→ **Problem to work on**
All lines of the following material must be written out exactly as they appear.

○ ○ ○ ○

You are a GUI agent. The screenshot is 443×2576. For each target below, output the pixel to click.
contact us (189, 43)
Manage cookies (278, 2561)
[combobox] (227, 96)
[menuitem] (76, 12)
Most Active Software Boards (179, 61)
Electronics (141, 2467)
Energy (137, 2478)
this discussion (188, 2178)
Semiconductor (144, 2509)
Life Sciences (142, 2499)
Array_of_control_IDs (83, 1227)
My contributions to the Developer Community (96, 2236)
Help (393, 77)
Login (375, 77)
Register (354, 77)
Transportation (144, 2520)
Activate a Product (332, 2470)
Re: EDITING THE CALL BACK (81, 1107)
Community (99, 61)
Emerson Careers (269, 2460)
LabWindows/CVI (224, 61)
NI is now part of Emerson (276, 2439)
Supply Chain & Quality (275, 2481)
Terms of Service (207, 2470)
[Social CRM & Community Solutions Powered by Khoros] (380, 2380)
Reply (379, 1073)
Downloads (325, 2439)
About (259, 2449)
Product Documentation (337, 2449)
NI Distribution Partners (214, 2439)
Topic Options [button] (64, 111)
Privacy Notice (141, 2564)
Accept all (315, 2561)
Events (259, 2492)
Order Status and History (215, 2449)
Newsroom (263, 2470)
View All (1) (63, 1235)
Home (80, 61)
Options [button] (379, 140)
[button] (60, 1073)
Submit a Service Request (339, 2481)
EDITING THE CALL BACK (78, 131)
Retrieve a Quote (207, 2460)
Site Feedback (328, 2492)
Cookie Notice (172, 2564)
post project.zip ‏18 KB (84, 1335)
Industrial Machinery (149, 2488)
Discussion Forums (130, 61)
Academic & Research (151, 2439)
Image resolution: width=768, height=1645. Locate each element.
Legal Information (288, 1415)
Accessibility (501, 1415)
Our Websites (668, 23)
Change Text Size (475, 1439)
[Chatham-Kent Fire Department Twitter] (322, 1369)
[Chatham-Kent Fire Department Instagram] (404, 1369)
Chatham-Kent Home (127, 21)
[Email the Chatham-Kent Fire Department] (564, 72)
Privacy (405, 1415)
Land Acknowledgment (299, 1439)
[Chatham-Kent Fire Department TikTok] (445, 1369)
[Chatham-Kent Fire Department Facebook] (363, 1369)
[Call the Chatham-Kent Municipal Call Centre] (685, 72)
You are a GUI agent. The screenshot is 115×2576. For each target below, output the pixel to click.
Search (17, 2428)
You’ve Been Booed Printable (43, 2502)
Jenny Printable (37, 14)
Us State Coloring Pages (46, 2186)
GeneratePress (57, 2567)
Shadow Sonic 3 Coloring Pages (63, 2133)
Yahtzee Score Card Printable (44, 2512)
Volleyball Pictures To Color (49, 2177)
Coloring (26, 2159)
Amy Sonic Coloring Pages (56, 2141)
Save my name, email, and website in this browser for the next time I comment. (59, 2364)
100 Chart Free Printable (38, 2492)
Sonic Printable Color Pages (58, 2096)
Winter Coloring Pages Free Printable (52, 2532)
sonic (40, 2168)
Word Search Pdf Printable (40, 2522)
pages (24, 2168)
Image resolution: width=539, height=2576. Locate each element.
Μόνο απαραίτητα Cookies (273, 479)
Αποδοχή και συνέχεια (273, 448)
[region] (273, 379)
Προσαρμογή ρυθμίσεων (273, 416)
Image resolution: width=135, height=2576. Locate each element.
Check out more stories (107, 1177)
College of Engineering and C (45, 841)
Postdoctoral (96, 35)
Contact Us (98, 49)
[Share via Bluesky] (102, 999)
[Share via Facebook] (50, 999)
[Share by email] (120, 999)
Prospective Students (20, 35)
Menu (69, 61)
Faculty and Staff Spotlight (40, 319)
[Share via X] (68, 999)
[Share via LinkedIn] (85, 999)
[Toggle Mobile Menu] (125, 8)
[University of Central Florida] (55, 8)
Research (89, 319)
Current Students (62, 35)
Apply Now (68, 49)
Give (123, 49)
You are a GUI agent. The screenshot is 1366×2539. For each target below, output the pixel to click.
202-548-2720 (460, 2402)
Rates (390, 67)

○ ○ ○ ○

→ **Output**
You are a GUI agent. The screenshot is 443×2576. For each target below, output the pixel to click.
contact us (189, 43)
Manage cookies (278, 2561)
[combobox] (227, 96)
[menuitem] (76, 12)
Most Active Software Boards (179, 61)
Electronics (141, 2467)
Energy (137, 2478)
this discussion (188, 2178)
Semiconductor (144, 2509)
Life Sciences (142, 2499)
Array_of_control_IDs (83, 1227)
My contributions to the Developer Community (96, 2236)
Help (393, 77)
Login (375, 77)
Register (354, 77)
Transportation (144, 2520)
Activate a Product (332, 2470)
Re: EDITING THE CALL BACK (81, 1107)
Community (99, 61)
Emerson Careers (269, 2460)
LabWindows/CVI (224, 61)
NI is now part of Emerson (276, 2439)
Supply Chain & Quality (275, 2481)
Terms of Service (207, 2470)
[Social CRM & Community Solutions Powered by Khoros] (380, 2380)
Reply (379, 1073)
Downloads (325, 2439)
About (259, 2449)
Product Documentation (337, 2449)
NI Distribution Partners (214, 2439)
Topic Options [button] (64, 111)
Privacy Notice (141, 2564)
Accept all (315, 2561)
Events (259, 2492)
Order Status and History (215, 2449)
Newsroom (263, 2470)
View All (1) (63, 1235)
Home (80, 61)
Options [button] (379, 140)
[button] (60, 1073)
Submit a Service Request (339, 2481)
EDITING THE CALL BACK (78, 131)
Retrieve a Quote (207, 2460)
Site Feedback (328, 2492)
Cookie Notice (172, 2564)
post project.zip ‏18 KB (84, 1335)
Industrial Machinery (149, 2488)
Discussion Forums (130, 61)
Academic & Research (151, 2439)
Image resolution: width=768, height=1645. Locate each element.
Legal Information (288, 1415)
Accessibility (501, 1415)
Our Websites (668, 23)
Change Text Size (475, 1439)
[Chatham-Kent Fire Department Twitter] (322, 1369)
[Chatham-Kent Fire Department Instagram] (404, 1369)
Chatham-Kent Home (127, 21)
[Email the Chatham-Kent Fire Department] (564, 72)
Privacy (405, 1415)
Land Acknowledgment (299, 1439)
[Chatham-Kent Fire Department TikTok] (445, 1369)
[Chatham-Kent Fire Department Facebook] (363, 1369)
[Call the Chatham-Kent Municipal Call Centre] (685, 72)
You are a GUI agent. The screenshot is 115×2576. For each target below, output the pixel to click.
Search (17, 2428)
You’ve Been Booed Printable (43, 2502)
Jenny Printable (37, 14)
Us State Coloring Pages (46, 2186)
GeneratePress (57, 2567)
Shadow Sonic 3 Coloring Pages (63, 2133)
Yahtzee Score Card Printable (44, 2512)
Volleyball Pictures To Color (49, 2177)
Coloring (26, 2159)
Amy Sonic Coloring Pages (56, 2141)
Save my name, email, and website in this browser for the next time I comment. (59, 2364)
100 Chart Free Printable (38, 2492)
Sonic Printable Color Pages (58, 2096)
Winter Coloring Pages Free Printable (52, 2532)
sonic (40, 2168)
Word Search Pdf Printable (40, 2522)
pages (24, 2168)
Image resolution: width=539, height=2576. Locate each element.
Μόνο απαραίτητα Cookies (273, 479)
Αποδοχή και συνέχεια (273, 448)
[region] (273, 379)
Προσαρμογή ρυθμίσεων (273, 416)
Image resolution: width=135, height=2576. Locate each element.
Check out more stories (107, 1177)
College of Engineering and C (45, 841)
Postdoctoral (96, 35)
Contact Us (98, 49)
[Share via Bluesky] (102, 999)
[Share via Facebook] (50, 999)
[Share by email] (120, 999)
Prospective Students (20, 35)
Menu (69, 61)
Faculty and Staff Spotlight (40, 319)
[Share via X] (68, 999)
[Share via LinkedIn] (85, 999)
[Toggle Mobile Menu] (125, 8)
[University of Central Florida] (55, 8)
Research (89, 319)
Current Students (62, 35)
Apply Now (68, 49)
Give (123, 49)
You are a GUI agent. The screenshot is 1366×2539. For each target below, output the pixel to click.
202-548-2720 (460, 2402)
Rates (390, 67)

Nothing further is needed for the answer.